The United States is withdrawing support for the Syrian National Council (SNC) and helping form a more representative opposition group. U.S. Secretary of State Hillary Clinton said "There has to be representation of those who are on the front lines, fighting and dying today to obtain their freedom." The SNC is largely comprised of exiles. The Obama administration has been working behind the scenes for several months in negotiations to build a new Syrian opposition leadership. Clinton said she has been heavily involved in planning an Arab League supported meeting for next week in Doha, Qatar, where opposition figures will work to form a new opposition body. U.S. ambassador to Syria Robert Ford, pulled form Syria last year due to safety concerns, has also been working to assemble a new group. It is expected to have between 35 and 50 representatives, up to one third of which will likely go to members of the SNC. Former Syrian Prime Minister Riyad Hijab, who defected in August, is one of the people proposed for the new council. Addressing increasing reports of Islamist extremist involvement in fighting in Syria, Clinton also warned the opposition should "strongly resist the efforts by the extremists to hijack the Syrian revolution." Meeting with U.N. and Arab League envoy on Syria Lakdar Brahimi, China proposed a plan to end violence in Syria including a regionally phased ceasefire and establishment of a transitional government. Meanwhile, violence continued Wednesday with street fights in Aleppo and a bombing in Atarib, 12 miles west of the city, which hit a breadline and killed at least 15 people. Additionally, a bomb exploded at a Shiite shrine in Damascus near a government checkpoint.
Arguments and Analysis
Syria's Digital Proxy War (Sean Lyngaas, The Atlantic)
"There is a proxy war going on in Syria, one measured in megabytes rather than in arms. On one side, Iran is providing Bashar al-Assad's regime with the tools of digital dictatorship to locate and bait the Syrian opposition. On the other side, the United States is trying to help the opposition protect itself from such attacks and set up alternate channels of communication. The outcome of this proxy war will affect the lives of many Syrians and the credibility of the State Department's efforts to promote digital freedom internationally.

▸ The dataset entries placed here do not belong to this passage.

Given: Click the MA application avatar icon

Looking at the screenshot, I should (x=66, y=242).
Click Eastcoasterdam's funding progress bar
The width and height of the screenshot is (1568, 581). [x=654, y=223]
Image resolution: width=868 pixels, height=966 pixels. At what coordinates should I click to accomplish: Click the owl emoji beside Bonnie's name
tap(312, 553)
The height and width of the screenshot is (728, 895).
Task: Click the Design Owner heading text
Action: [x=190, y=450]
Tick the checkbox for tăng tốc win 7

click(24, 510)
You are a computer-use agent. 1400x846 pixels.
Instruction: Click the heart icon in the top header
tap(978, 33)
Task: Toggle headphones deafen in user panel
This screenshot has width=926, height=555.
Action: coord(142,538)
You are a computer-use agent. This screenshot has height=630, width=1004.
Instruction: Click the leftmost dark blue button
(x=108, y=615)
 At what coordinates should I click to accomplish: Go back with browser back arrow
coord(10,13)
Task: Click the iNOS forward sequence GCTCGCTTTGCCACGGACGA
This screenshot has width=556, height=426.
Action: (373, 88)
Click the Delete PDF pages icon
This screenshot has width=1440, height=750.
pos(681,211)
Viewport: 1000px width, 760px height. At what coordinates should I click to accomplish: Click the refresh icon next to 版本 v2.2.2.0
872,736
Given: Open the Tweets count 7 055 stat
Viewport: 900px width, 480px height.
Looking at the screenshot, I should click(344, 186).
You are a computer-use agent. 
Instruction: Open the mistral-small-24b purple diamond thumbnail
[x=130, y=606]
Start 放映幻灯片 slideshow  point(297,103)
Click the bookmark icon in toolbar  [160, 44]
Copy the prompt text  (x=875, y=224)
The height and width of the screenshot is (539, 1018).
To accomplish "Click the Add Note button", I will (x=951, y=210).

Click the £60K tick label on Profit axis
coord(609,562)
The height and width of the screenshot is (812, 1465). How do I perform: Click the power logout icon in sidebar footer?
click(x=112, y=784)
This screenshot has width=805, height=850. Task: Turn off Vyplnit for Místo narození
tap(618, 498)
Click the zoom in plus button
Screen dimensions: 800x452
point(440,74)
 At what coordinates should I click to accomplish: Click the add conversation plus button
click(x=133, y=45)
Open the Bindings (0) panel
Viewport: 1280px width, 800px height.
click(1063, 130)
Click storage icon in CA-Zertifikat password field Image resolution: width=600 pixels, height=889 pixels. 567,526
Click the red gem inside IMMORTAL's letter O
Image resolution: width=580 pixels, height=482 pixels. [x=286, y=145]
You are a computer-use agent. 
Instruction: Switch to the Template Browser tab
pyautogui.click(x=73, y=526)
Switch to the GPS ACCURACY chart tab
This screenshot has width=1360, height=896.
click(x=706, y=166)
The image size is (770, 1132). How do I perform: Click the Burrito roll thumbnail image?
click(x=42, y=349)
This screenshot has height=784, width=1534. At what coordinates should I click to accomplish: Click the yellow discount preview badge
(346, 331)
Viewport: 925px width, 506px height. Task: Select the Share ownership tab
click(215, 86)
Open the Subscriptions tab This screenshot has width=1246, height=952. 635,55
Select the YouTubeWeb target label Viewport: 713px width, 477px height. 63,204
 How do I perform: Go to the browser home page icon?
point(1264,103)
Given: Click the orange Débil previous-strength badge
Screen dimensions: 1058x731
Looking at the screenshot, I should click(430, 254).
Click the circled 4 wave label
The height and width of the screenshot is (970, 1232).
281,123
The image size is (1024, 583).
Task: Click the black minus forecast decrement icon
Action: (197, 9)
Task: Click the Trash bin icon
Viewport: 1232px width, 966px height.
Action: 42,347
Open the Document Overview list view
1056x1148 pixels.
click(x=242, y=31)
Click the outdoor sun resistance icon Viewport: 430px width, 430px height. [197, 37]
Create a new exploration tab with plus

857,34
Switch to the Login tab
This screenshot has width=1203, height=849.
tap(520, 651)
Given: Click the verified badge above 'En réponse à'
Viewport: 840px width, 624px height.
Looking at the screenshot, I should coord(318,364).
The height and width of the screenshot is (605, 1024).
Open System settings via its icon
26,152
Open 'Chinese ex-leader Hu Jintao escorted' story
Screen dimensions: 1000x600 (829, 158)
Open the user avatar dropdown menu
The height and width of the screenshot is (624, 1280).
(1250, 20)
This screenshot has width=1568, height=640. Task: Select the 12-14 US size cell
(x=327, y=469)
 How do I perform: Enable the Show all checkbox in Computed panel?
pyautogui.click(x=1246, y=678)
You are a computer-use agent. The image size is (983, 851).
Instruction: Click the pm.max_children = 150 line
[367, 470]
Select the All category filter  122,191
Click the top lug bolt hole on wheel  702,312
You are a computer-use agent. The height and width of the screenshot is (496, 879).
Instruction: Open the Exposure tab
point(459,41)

The Syrian regime has long been interested in improving its online repression. Dlshad Othman, a member of the Syrian opposition and an Internet expert, says that in recent years the regime has sent its bureaucrats abroad for technical training in places like Dubai. But Assad's censorship efforts remained clumsy and at times ineffectual until the uprising against him began last year. He then re-opened social media to the public in order to better monitor and crush dissent, and confided in the Iranian Ministry of Intelligence and Security for surveillance techniques. We are now seeing Iran's sophisticated online crackdown on its own Green Movement in 2009 being applied by Assad in Syria. Pro-regime hackers pose as dissidents in chat rooms to lure and locate the opposition before gunmen are dispatched to kill them."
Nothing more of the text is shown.